BEGIN Information

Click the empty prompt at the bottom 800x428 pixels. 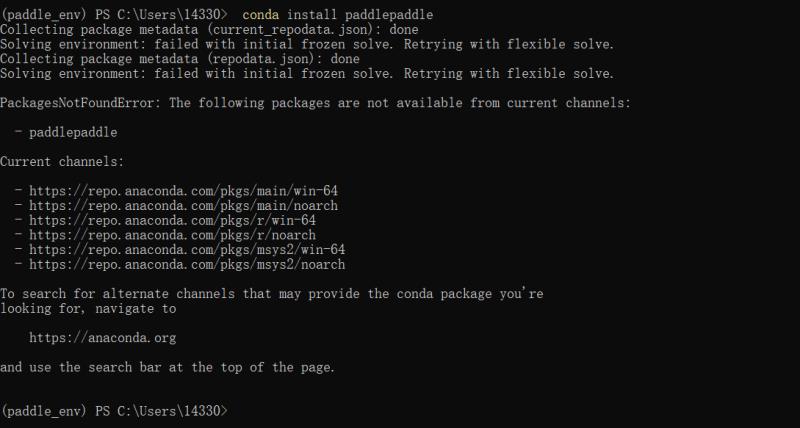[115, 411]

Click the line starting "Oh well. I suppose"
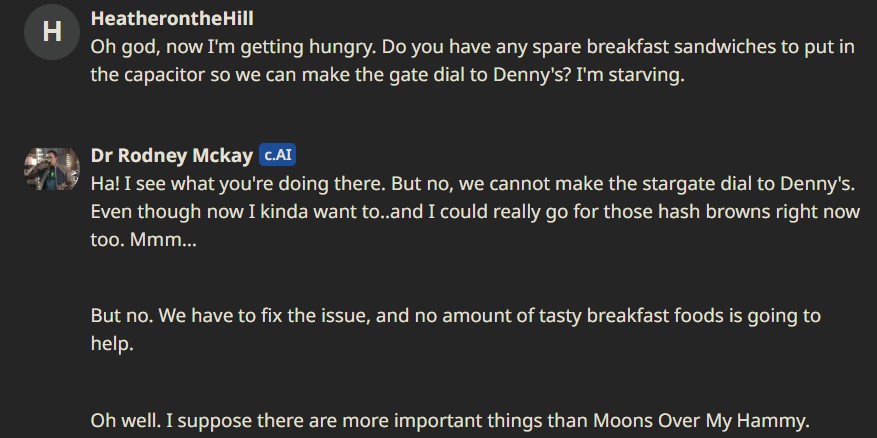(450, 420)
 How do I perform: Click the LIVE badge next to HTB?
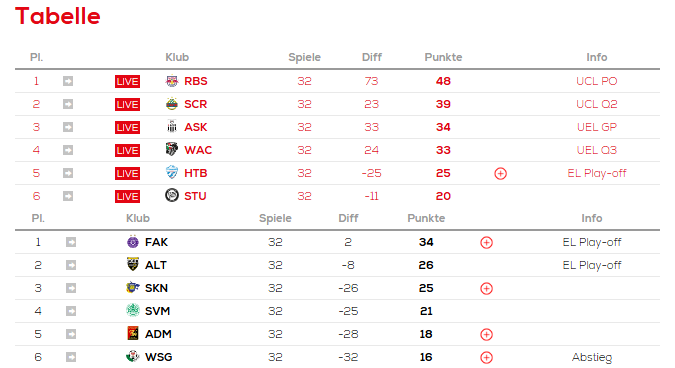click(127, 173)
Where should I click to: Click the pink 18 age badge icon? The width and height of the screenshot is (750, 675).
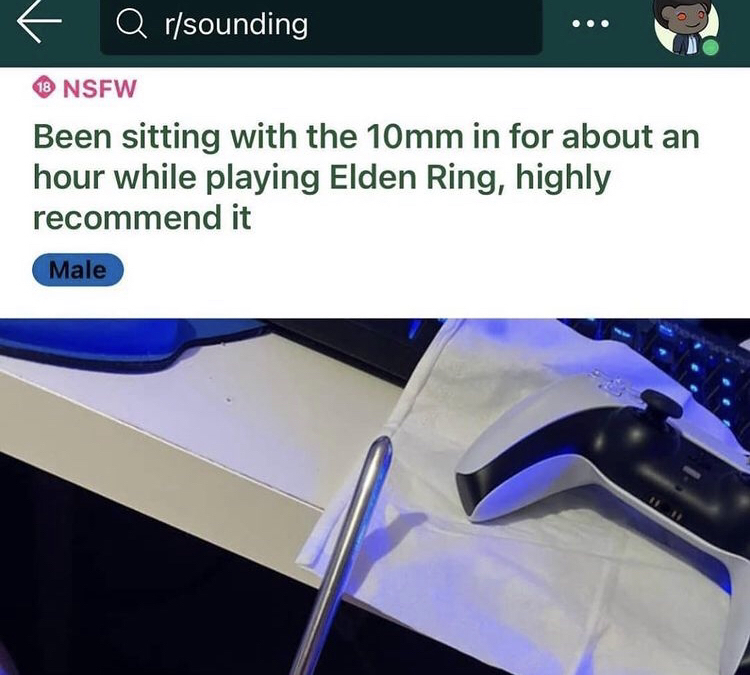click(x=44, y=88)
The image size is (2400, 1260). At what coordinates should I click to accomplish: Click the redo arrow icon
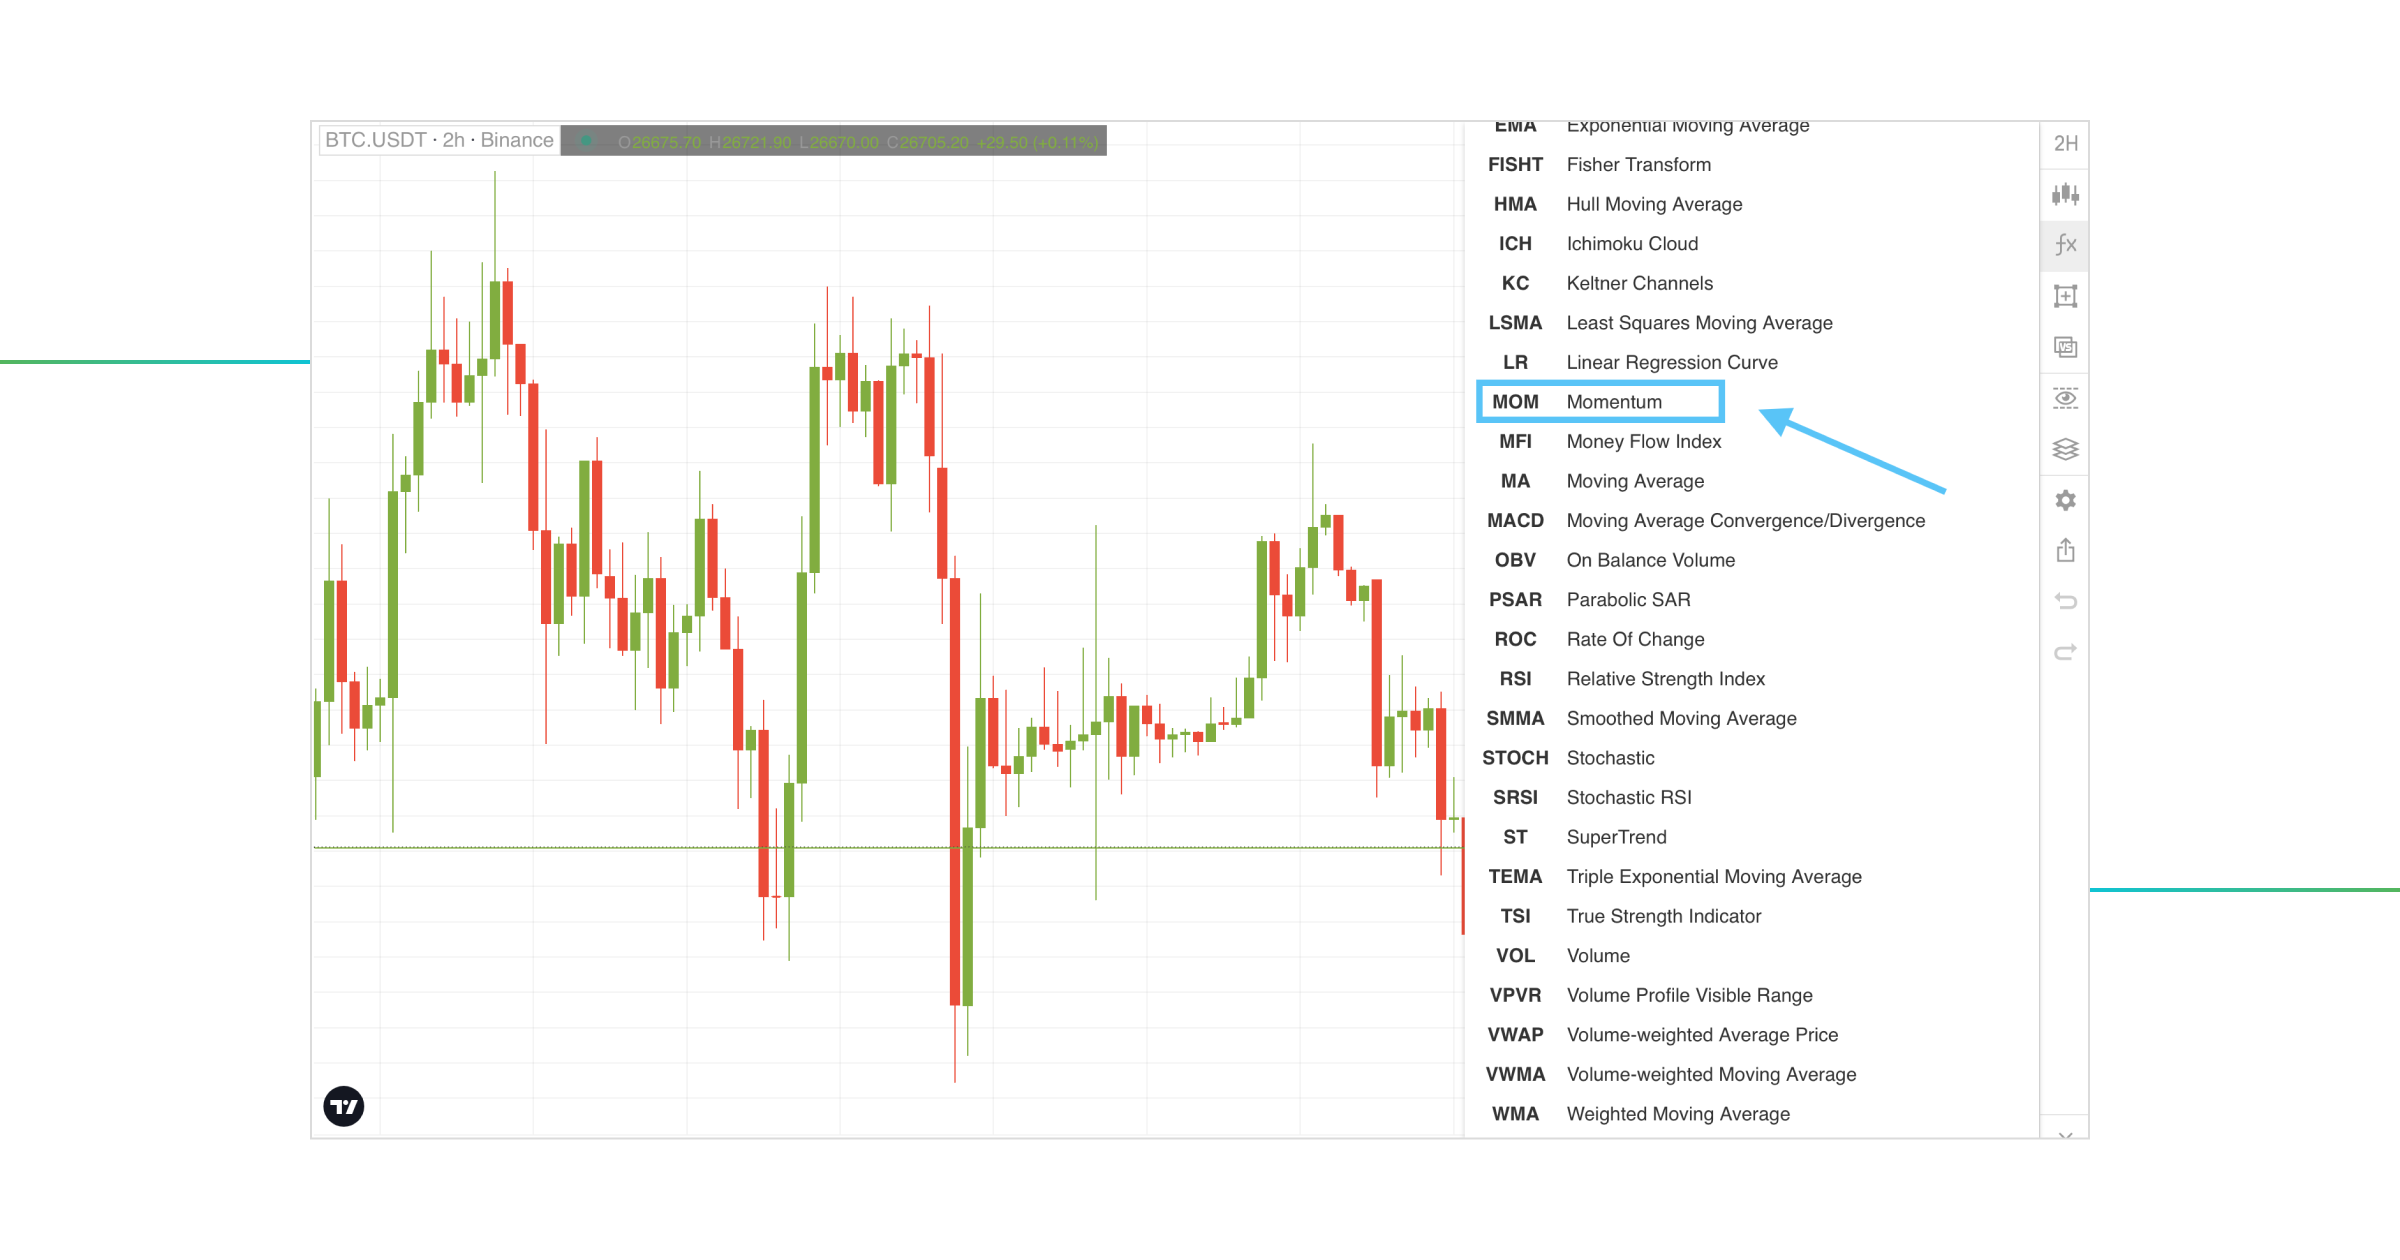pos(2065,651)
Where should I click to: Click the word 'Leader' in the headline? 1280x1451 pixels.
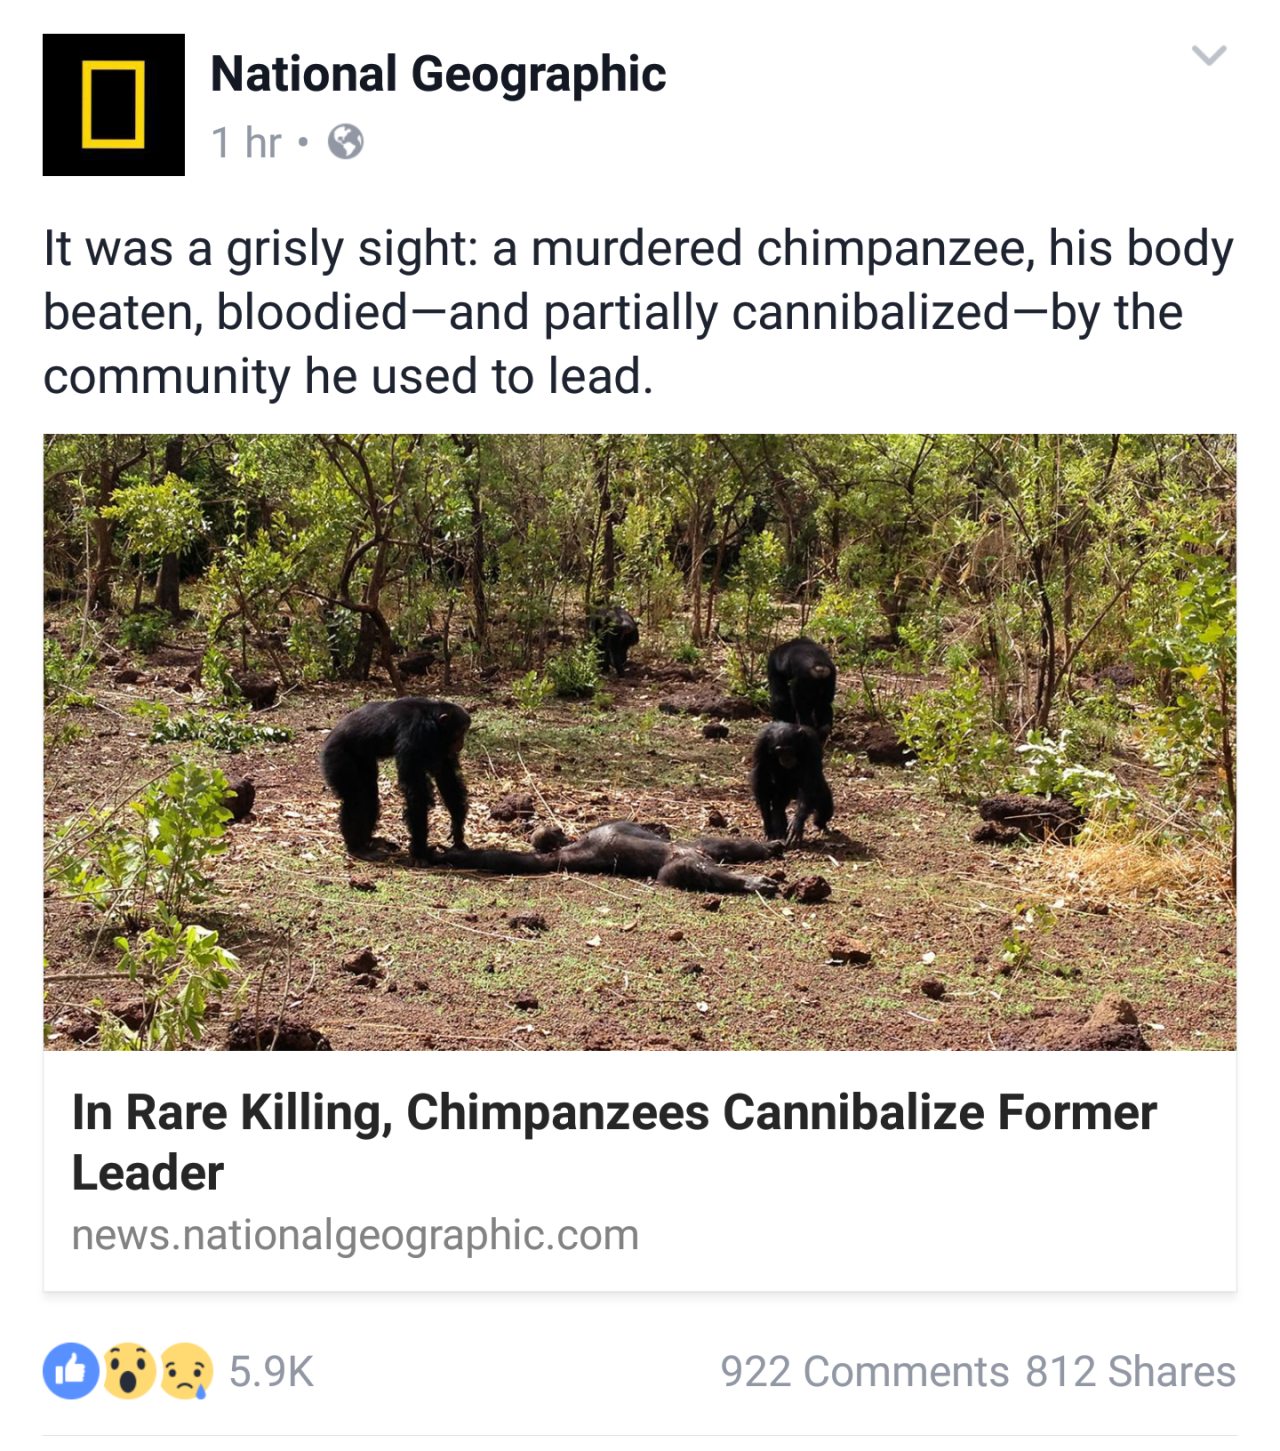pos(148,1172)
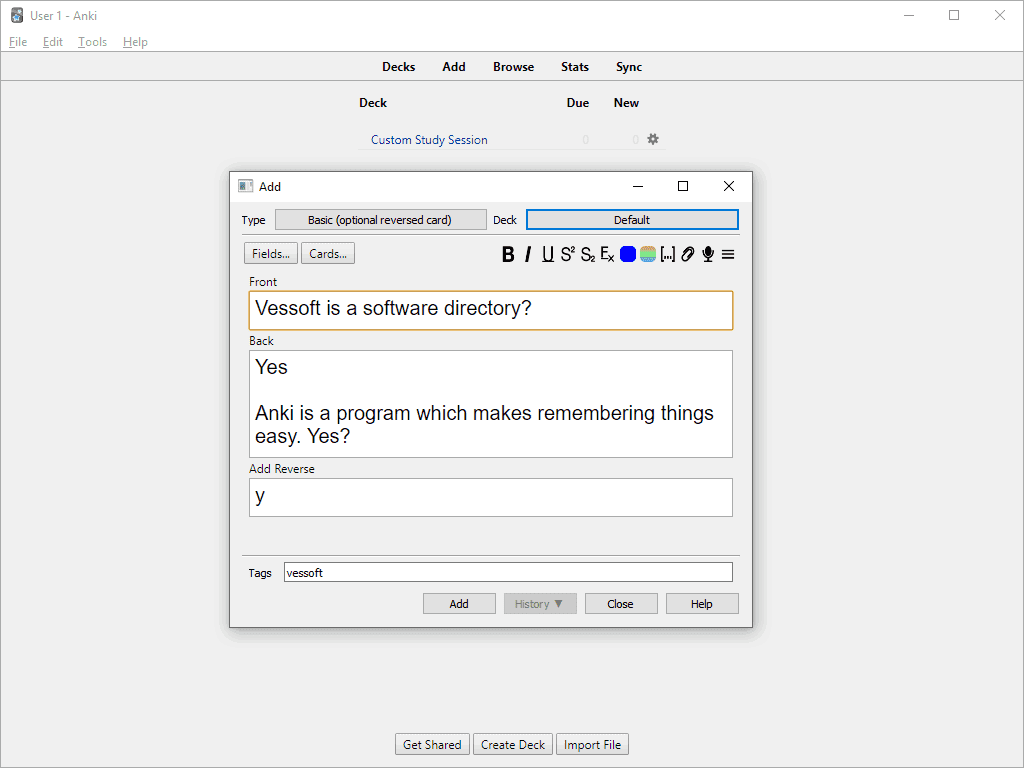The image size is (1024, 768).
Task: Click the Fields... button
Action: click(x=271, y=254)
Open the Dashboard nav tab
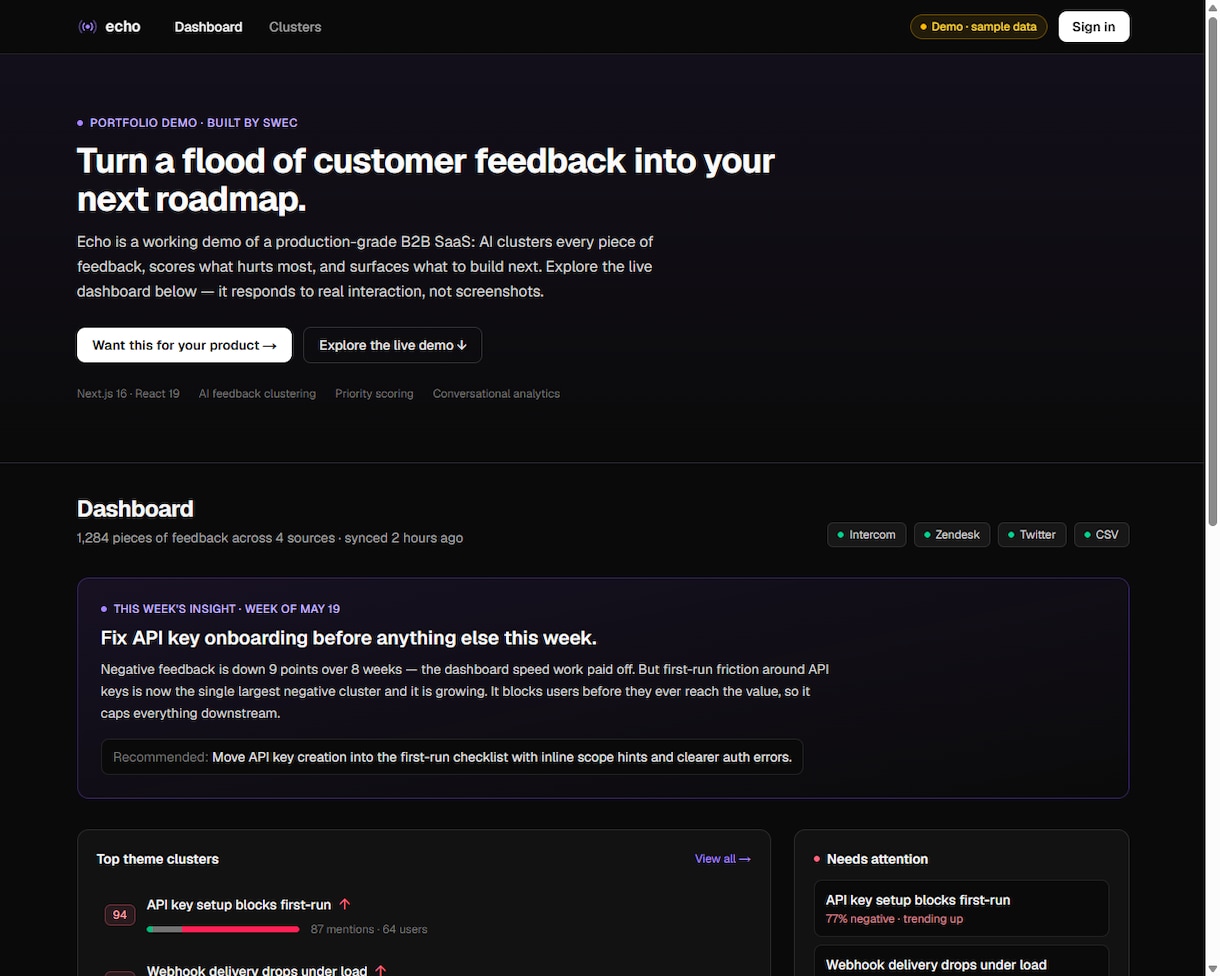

END Information

# Problem requirements:
Omit the pictures and write out the lines above from the one with "How do I perform: Click" through the last, unchanged.

# Expected output:
 How do I perform: Click the LIVE badge next to HTB?
click(127, 173)
Where should I click to: Click the pink 18 age badge icon? The width and height of the screenshot is (750, 675).
click(x=44, y=88)
The image size is (2400, 1260). At what coordinates should I click to accomplish: Click the redo arrow icon
pos(2065,651)
Where should I click to: Click the word 'Leader' in the headline? 1280x1451 pixels.
pos(148,1172)
The image size is (1024, 768).
Task: Click the Fields... button
Action: click(x=271, y=254)
Open the Dashboard nav tab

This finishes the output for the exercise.